The capabilities of artificial intelligence are constantly evolving.
Traditional analytical AI uses rules-based systems and statistical models to deliver use cases like spam filters, recommendation engines, and fraud detection.
Next, generative AI became mainstream in 2022 with the ability to create text, images, music, and code.
Agentic AI represents the next leap. This is AI that doesn’t just generate content but acts, adapts, and collaborates across systems.
For example, a manager might ask the agentic AI to prepare a summary of competitor activity and schedule a strategy meeting. The AI monitors news and social media, compiles insights, drafts a report, books the meeting, and sends out the invites, all autonomously.
On stage at the Annual Hospitality Conference in Manchester, Micheal McCartan, EMEA vice president, IDeaS, wondered whether hospitality leaders were even talking about agentic AI let alone experimenting with it.
Despite the buzz, agentic AI is still in its early stages. “It is an emerging concept. One year ago, no one was talking about it,” confirmed Jules Barker, associate partner, Real Estate, McKinsey & Company.
AI fatigue
He also acknowledged that business leaders are growing tired of hearing how AI is the solution to all their problems: “There is also a sense of AI fatigue and I’m very conscious of the phrase ‘AI is everywhere except the bottom line.’”
Most companies have only applied a thin veneer of AI to their day-to-day operations compared to what is possible, he added.
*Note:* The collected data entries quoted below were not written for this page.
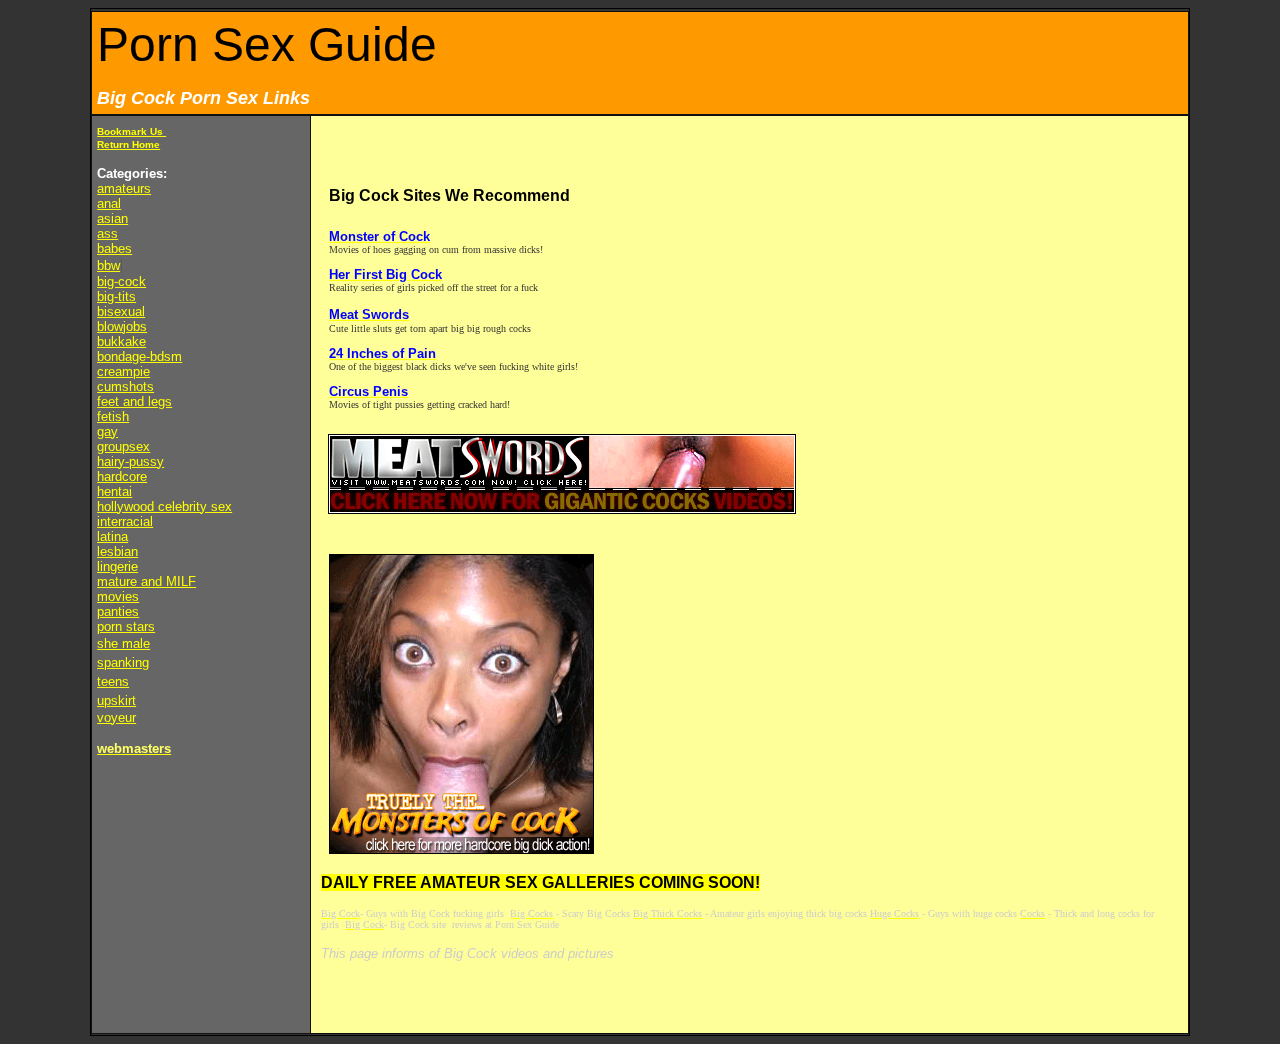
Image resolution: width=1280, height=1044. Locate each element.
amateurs (124, 188)
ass (107, 233)
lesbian (117, 551)
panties (118, 611)
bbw (108, 265)
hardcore (122, 476)
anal (109, 203)
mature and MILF (146, 581)
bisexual (121, 311)
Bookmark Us (131, 131)
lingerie (117, 566)
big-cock (121, 281)
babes (114, 248)
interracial (125, 521)
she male (123, 643)
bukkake (121, 341)
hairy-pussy (130, 461)
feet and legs (134, 401)
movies (118, 596)
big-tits (116, 296)
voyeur (116, 717)
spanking (123, 662)
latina (112, 536)
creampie (123, 371)
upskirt (116, 700)
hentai (114, 491)
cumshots (125, 386)
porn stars (126, 626)
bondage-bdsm (139, 356)
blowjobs (122, 326)
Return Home (128, 144)
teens (113, 681)
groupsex (123, 446)
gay (107, 431)
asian (112, 218)
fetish (113, 416)
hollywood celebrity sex (164, 506)
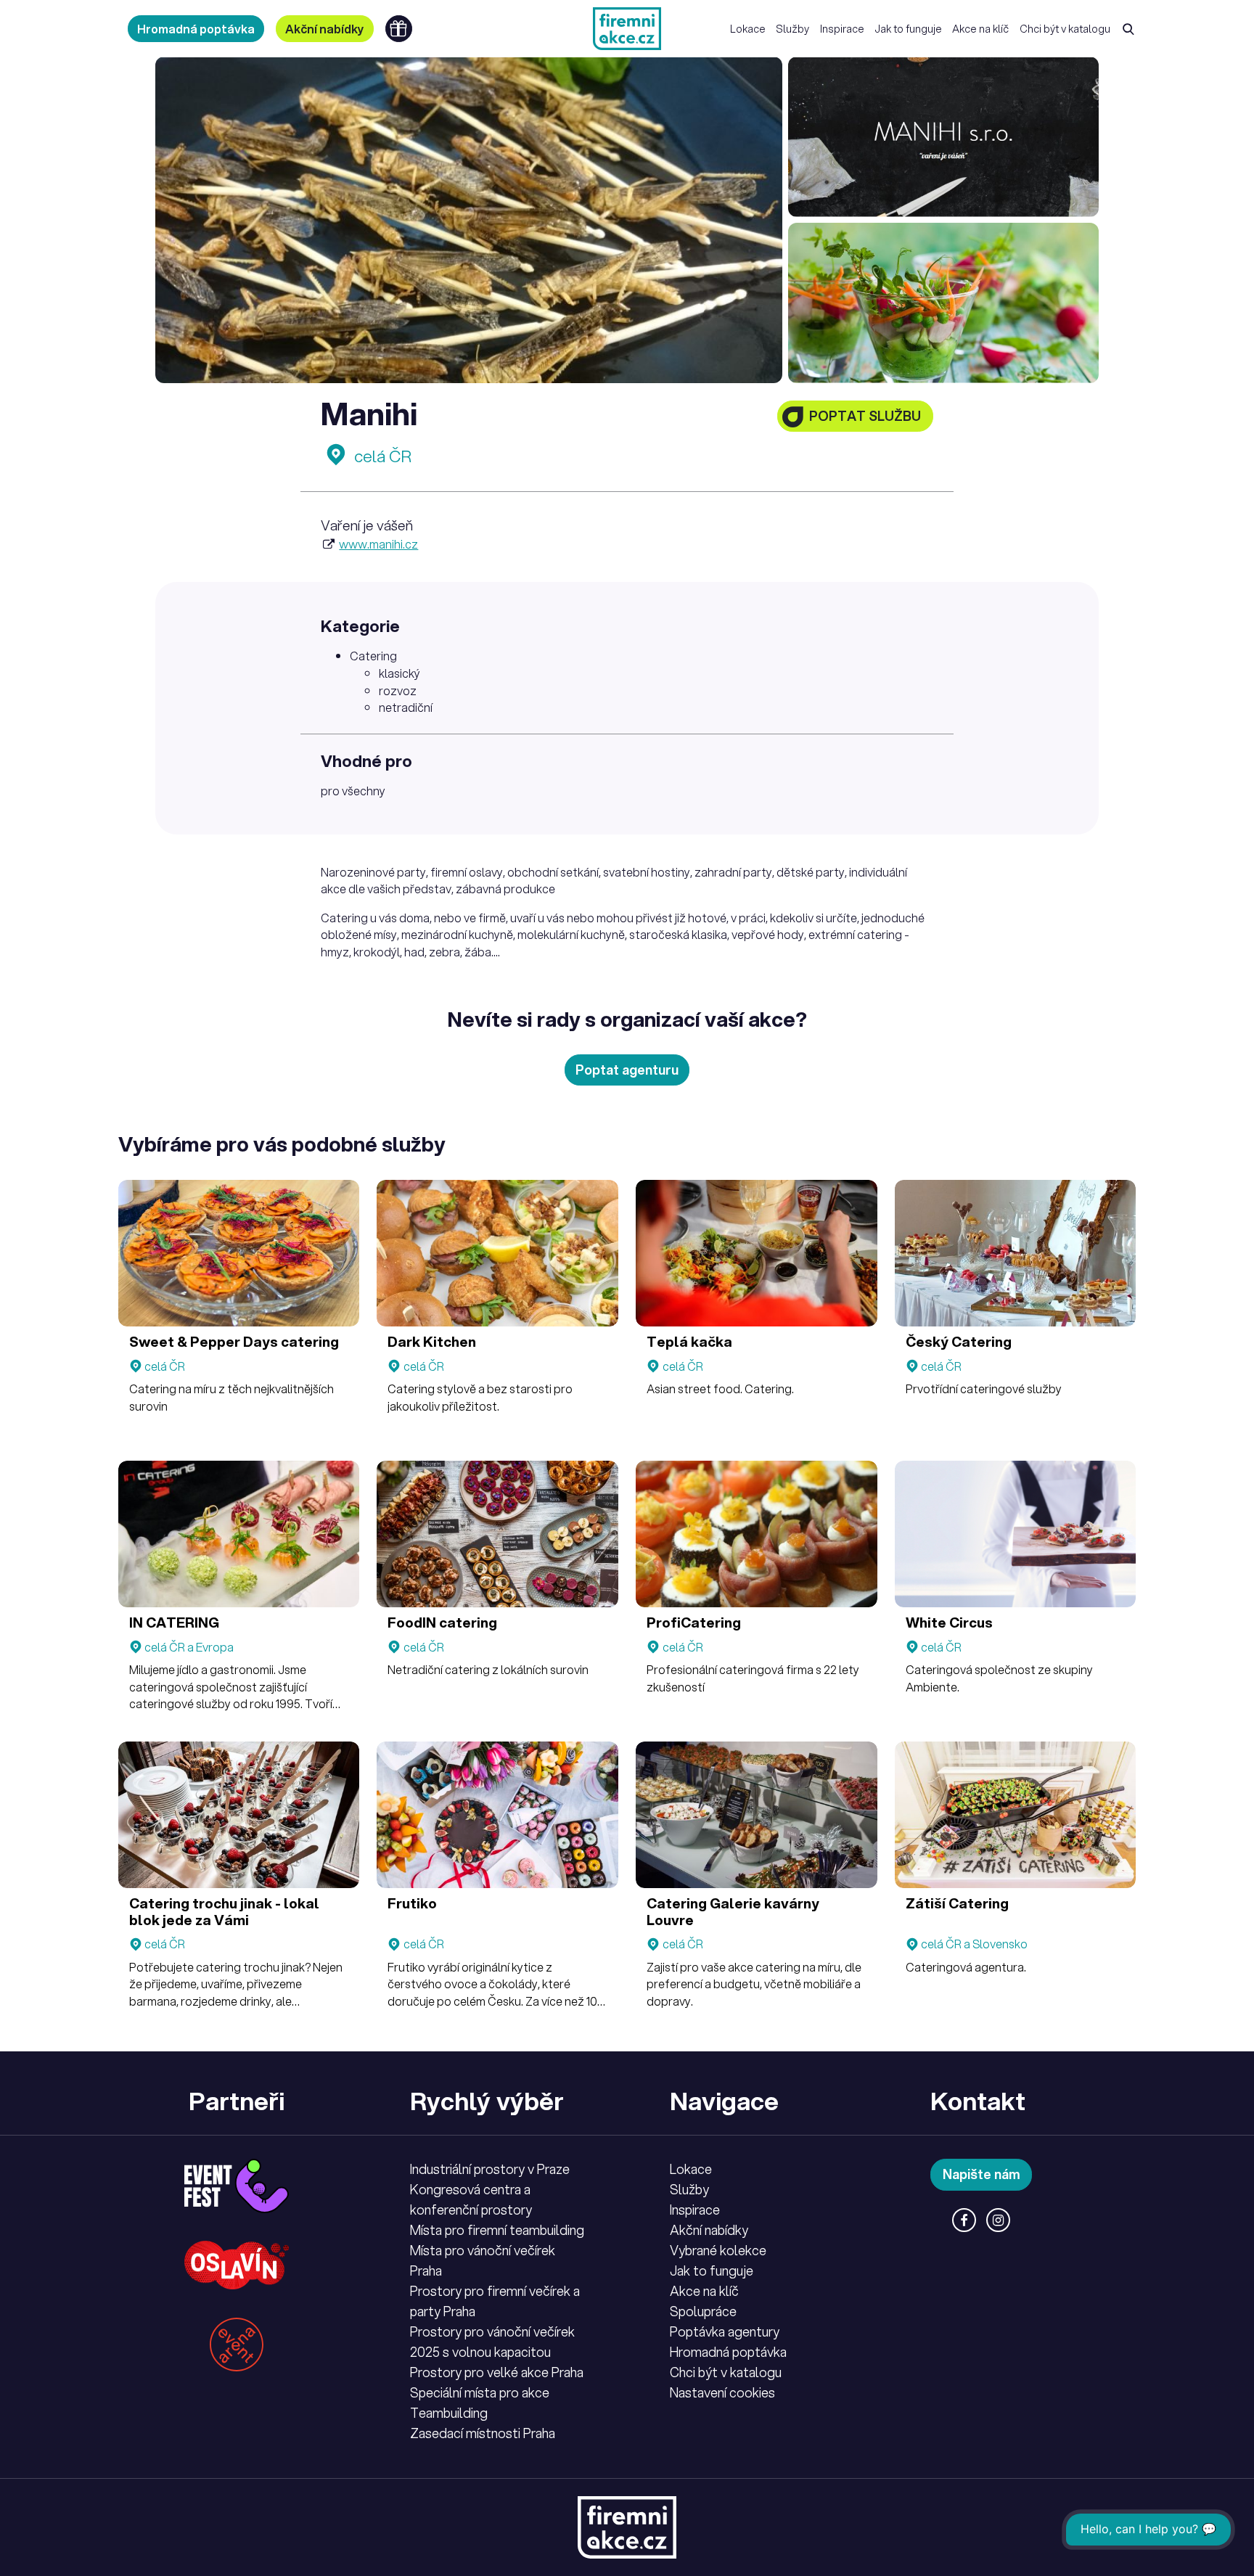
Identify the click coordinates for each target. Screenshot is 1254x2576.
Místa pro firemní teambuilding (497, 2229)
“I’ve heard many CEOs say: ‘We’re forward thinking in terms of AI. I’m getting all my executives to use Copilot as much as they can in their jobs. But that’s not really going to work. All you’re going to do is pay Microsoft slightly more each year and you’re going to write slightly worse emails slightly quicker.”
What should companies be doing instead? And, given the rapid pace of AI transformation, is the first wave of AI adoption wasted now?
Barker said: “No it really isn’t. It’s like planting a tree. The second-best time to plant a tree is now. The best time was ten years ago, and it’s the same with AI.”
A lot of what is difficult about digital and AI transformation in any business is not the technology, it’s the culture, the people, the processes, the data, the change management, he said.
Next wave
Work that companies have already undertaken related to data processing or identifying use cases is still valid, he said, and added: “Unfortunately the tech you’ve put in place may now have been superseded but it doesn’t matter because you’ve learned something incredibly important – how to get people to buy into the change.”
He advised business leaders to focus on the value of AI implementation within single domains rather than trying to do everything at once.
A vertical drill down into finance, asset management, or front-of-house, is much more likely to make a meaningful difference than a horizontal approach across the whole company.
“Pick an area of your business that is going to benefit the most from automation and then tackle multiple use cases within that domain and that will enable to you to build up the culture and change management muscle,” he said.
Then the managers and champions of AI change management can go from that area and replicate their learning and experience elsewhere.
Technology teams tend to operate on sprint cycles of two weeks and the scope of what they are developing is likely to change over time. CEOs need to stay in touch with what is happening at least on a fortnightly basis, to make sure it stays relevant in a rapidly changing world.
Barker commented: “Culture is the big thing here. It’s never just technology. The biggest risks are that the business doesn’t want it, or when the tech team ends up not delivering what the business wants.”
All quotes taken from the ‘Beyond the buzz: real-world tech that’s reshaping hospitality’ session at the Annual Hospitality Conference 2025 in Manchester. Moderated by Michael McCartan, EMEA vice president, IDeaS.